Either way, though, these are clearly huge numbers. With only a slightly different set of assumptions it’s not difficult to come up with a borrowing forecast of more than £350 billion for this year. But the more important point is that the fundamental facts haven’t changed – and these are mostly reassuring.
Above all, the increase in annual borrowing is – or should be – temporary. The deficit should drop back sharply next year as the economy reboots, the emergency fiscal support is withdrawn, and tax revenues pick again. There will be a steep increase in the amount of outstanding debt, but this is easily financeable at low interest rates, and the economic recovery will gradually reduce the burden over time.
For this reason, I wouldn’t take the warnings of the need for income tax increases or public sector pay freezes too seriously (though if the pensions triple-lock has to go, that would be welcome). In part these headlines are the familiar Treasury ‘dark arts’ to remind the public – and other departments – that there isn’t a limitless pot of money. After all, a Spending Review is long overdue.
Nonetheless, the deterioration in the public finances can’t be shrugged off either. The Government might find it relatively easy to finance higher levels of public sector spending and borrowing. But as the economy gets back on its feet, there will be a growing risk that this crowds out spending and borrowing by the private sector, whether directly or via higher inflation.

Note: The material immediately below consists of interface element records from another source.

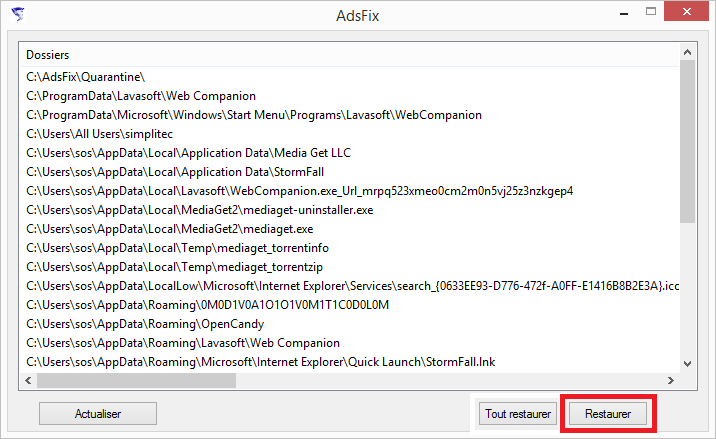Click the Restaurer button
Viewport: 716px width, 439px height.
[608, 413]
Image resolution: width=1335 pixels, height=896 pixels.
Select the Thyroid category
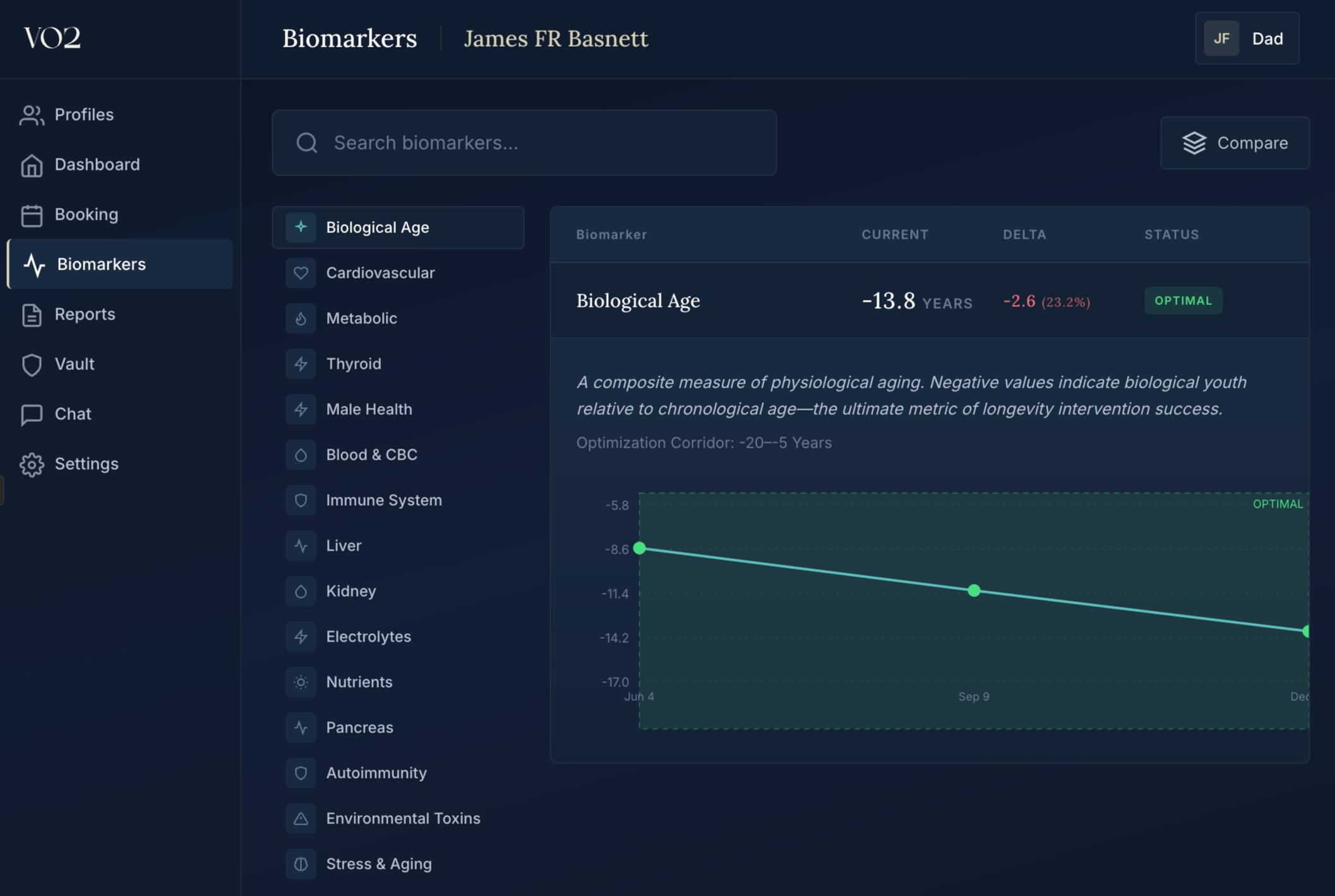coord(353,364)
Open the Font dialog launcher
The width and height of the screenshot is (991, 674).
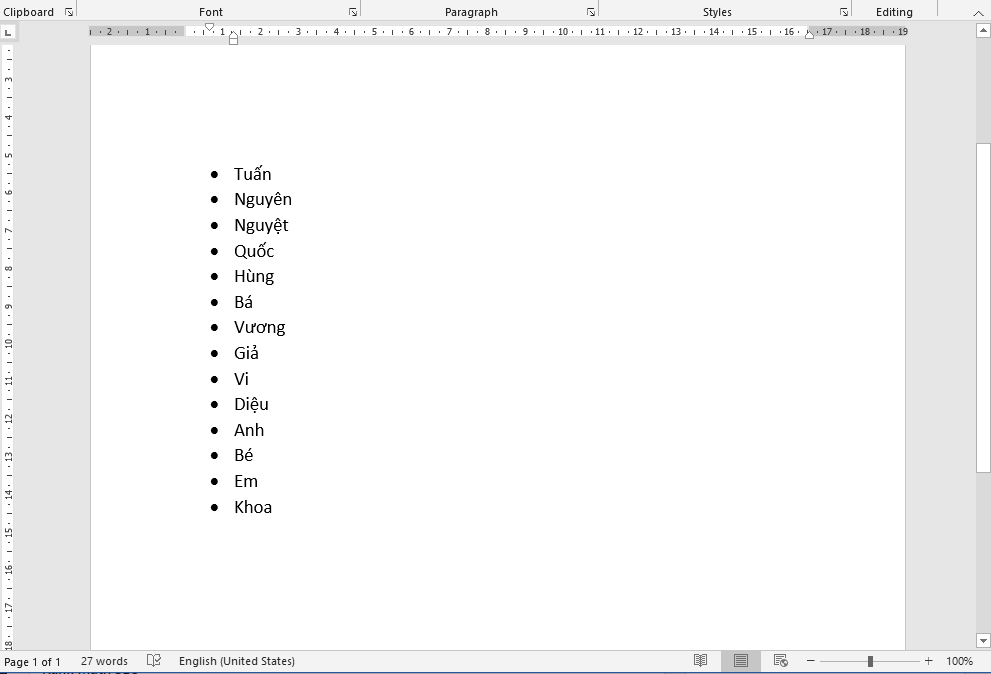pyautogui.click(x=353, y=12)
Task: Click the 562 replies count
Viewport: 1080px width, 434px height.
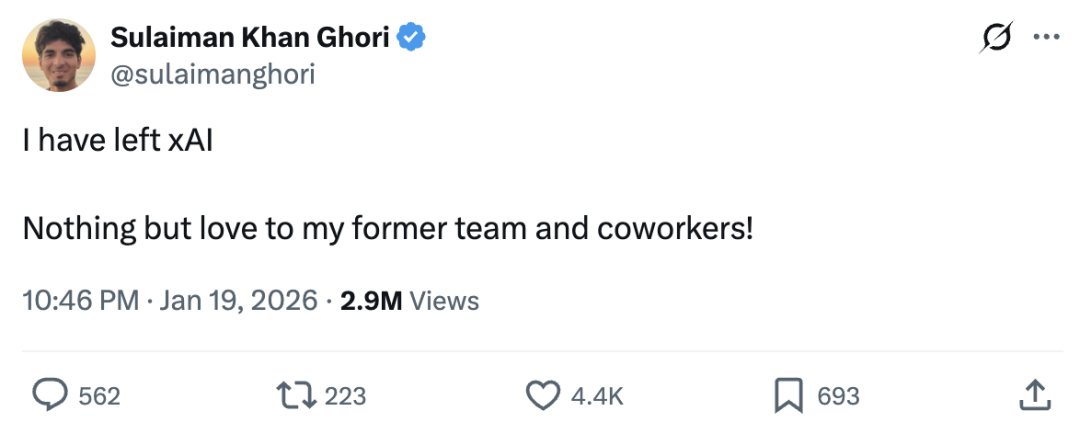Action: 99,396
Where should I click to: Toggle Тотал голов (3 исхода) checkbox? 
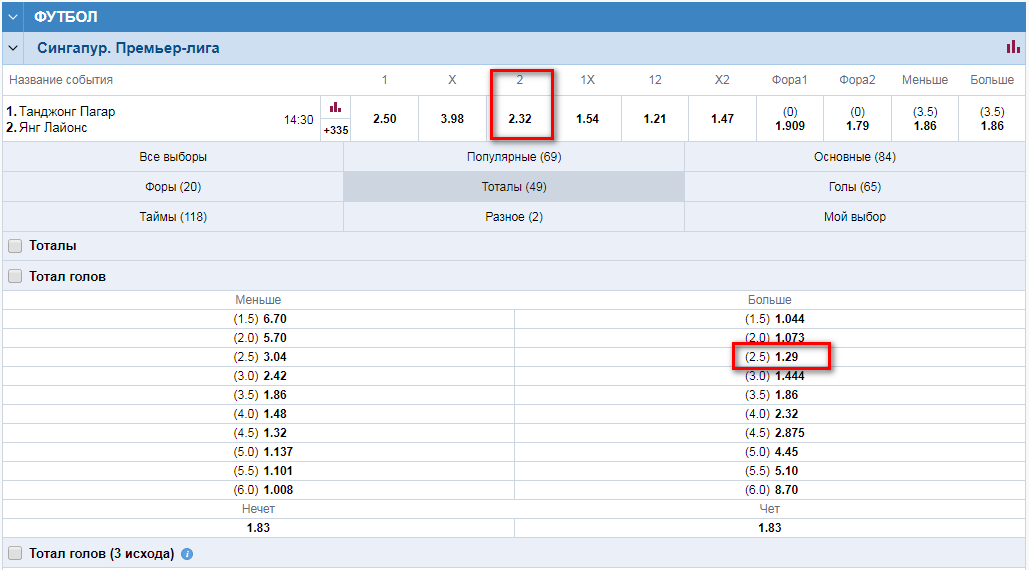(x=15, y=554)
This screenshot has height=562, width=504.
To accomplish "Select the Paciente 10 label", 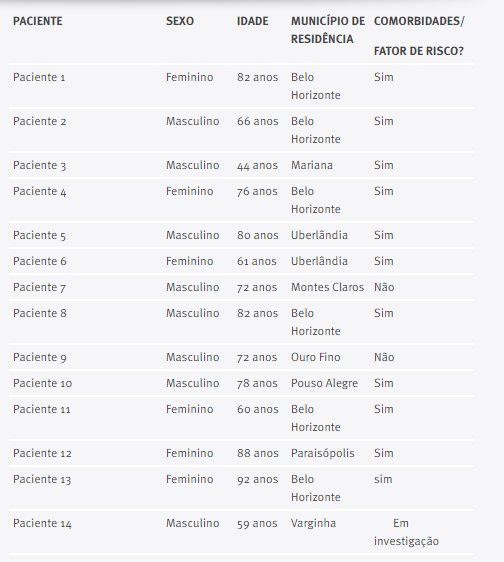I will pyautogui.click(x=42, y=384).
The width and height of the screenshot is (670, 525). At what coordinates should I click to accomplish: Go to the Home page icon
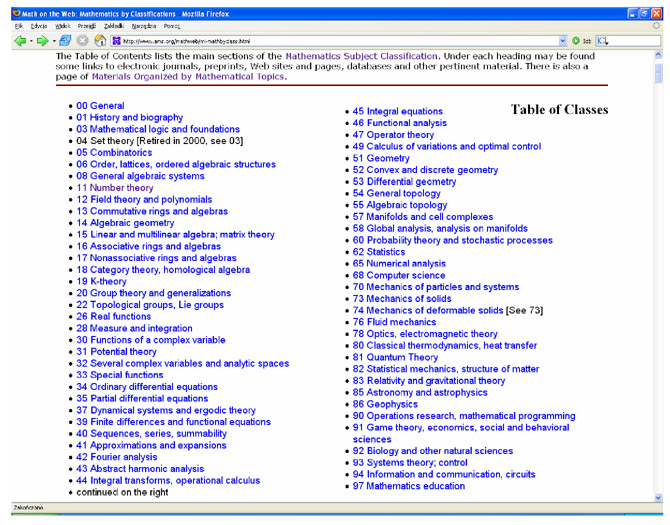tap(100, 40)
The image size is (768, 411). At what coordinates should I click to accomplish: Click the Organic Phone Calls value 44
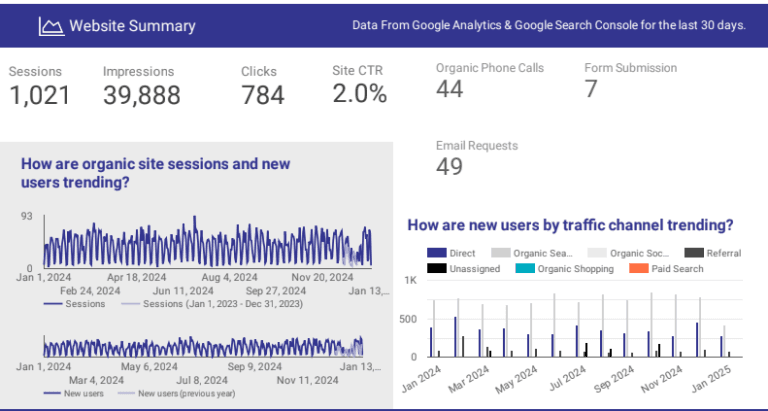coord(450,90)
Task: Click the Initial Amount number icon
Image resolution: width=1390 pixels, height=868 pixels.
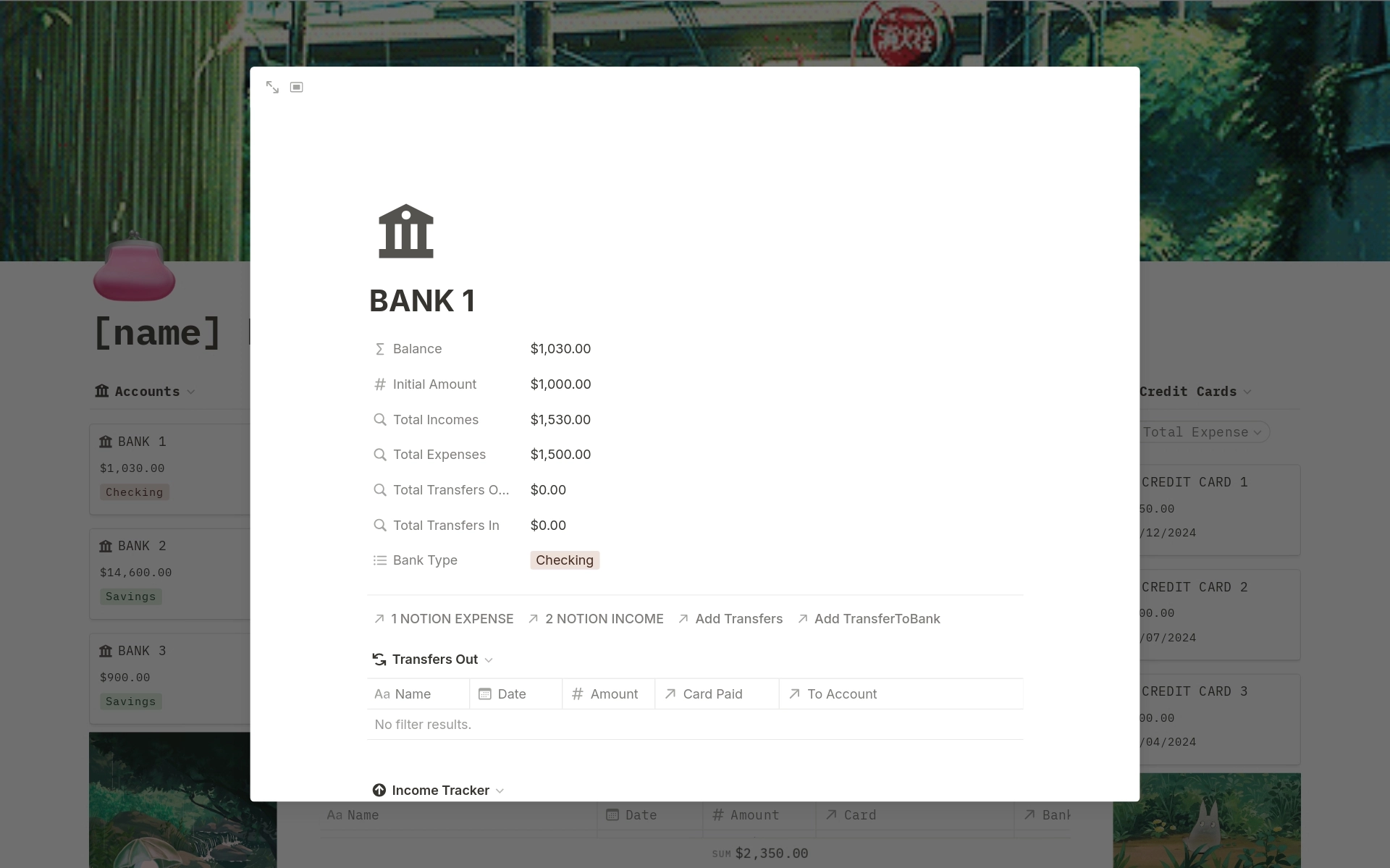Action: [x=380, y=384]
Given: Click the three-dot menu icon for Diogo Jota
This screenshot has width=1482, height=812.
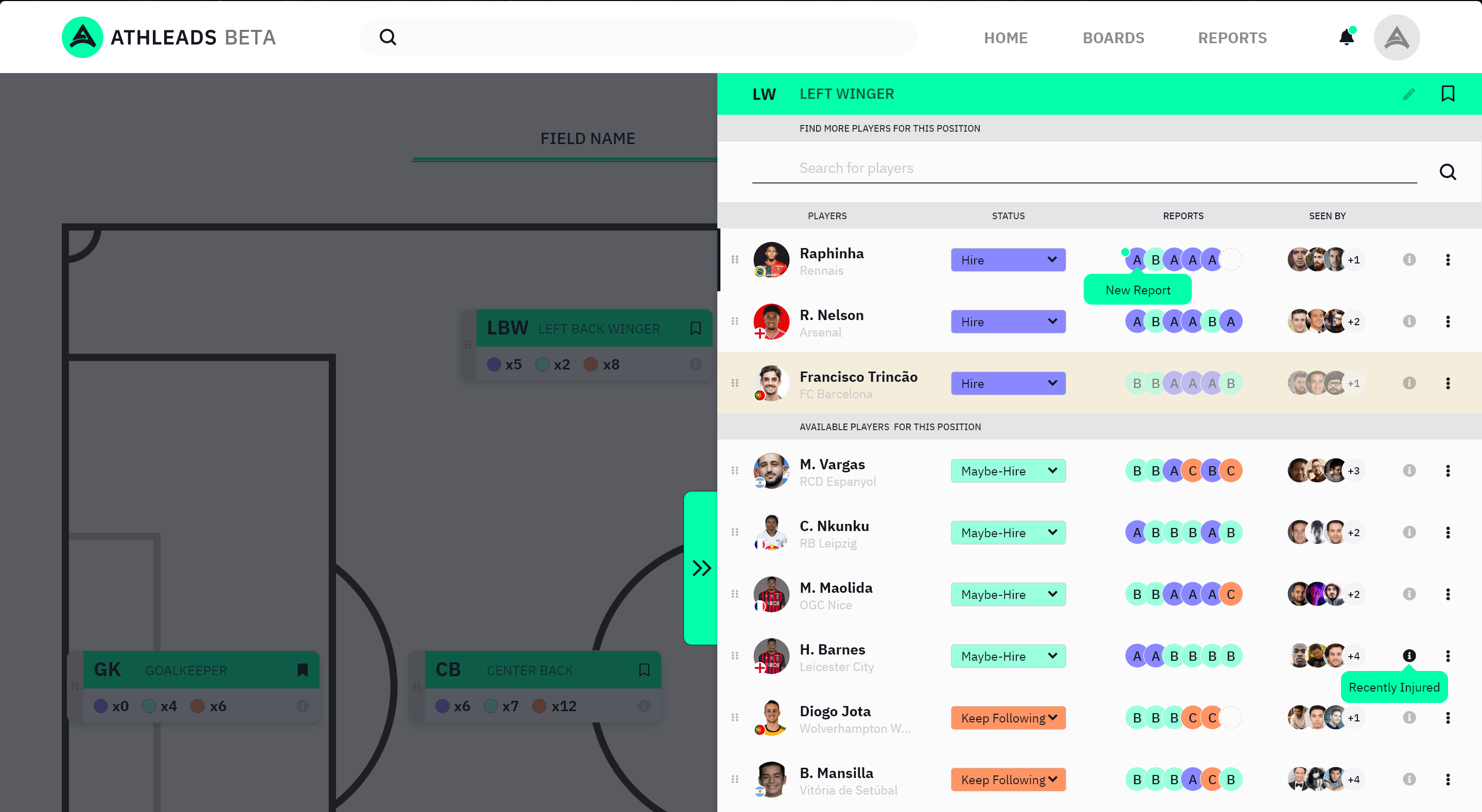Looking at the screenshot, I should tap(1448, 718).
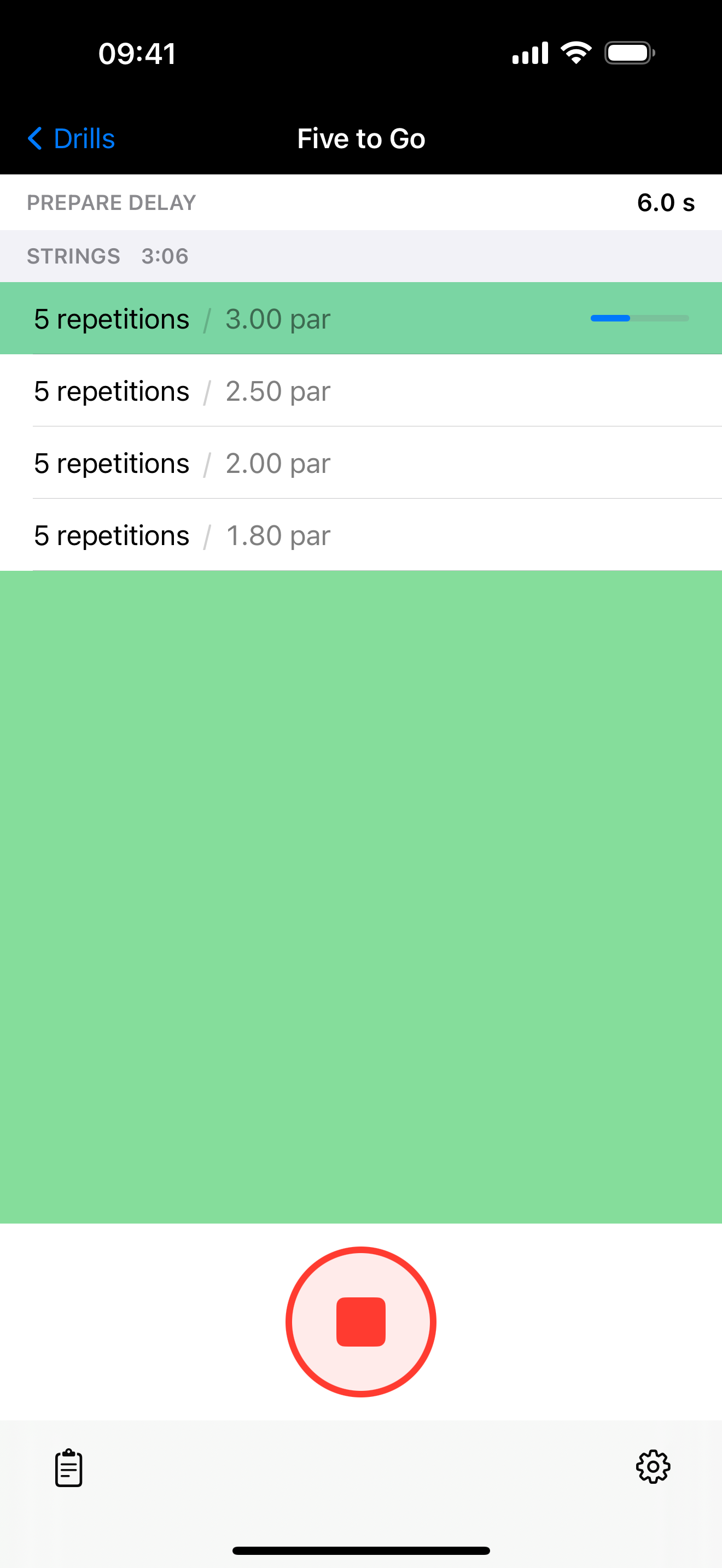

There is also a danger that a narrow focus on the fiscal numbers ignores the broader costs of continued high levels of state intervention in the economy. For example, the priority now, rightly, is to protect jobs. But the longer that the Government continues to subsidise the wages of millions of people, the greater the distortionary impacts on the labour market and on the incentives to work or change job in particular.
In short, the Government will soon need to step aside and let markets work properly again, resisting calls for tax increases or more regulations that would hold back the recovery. In the meantime, we should ‘stay alert’ to the fiscal risks, but there’s no need to panic.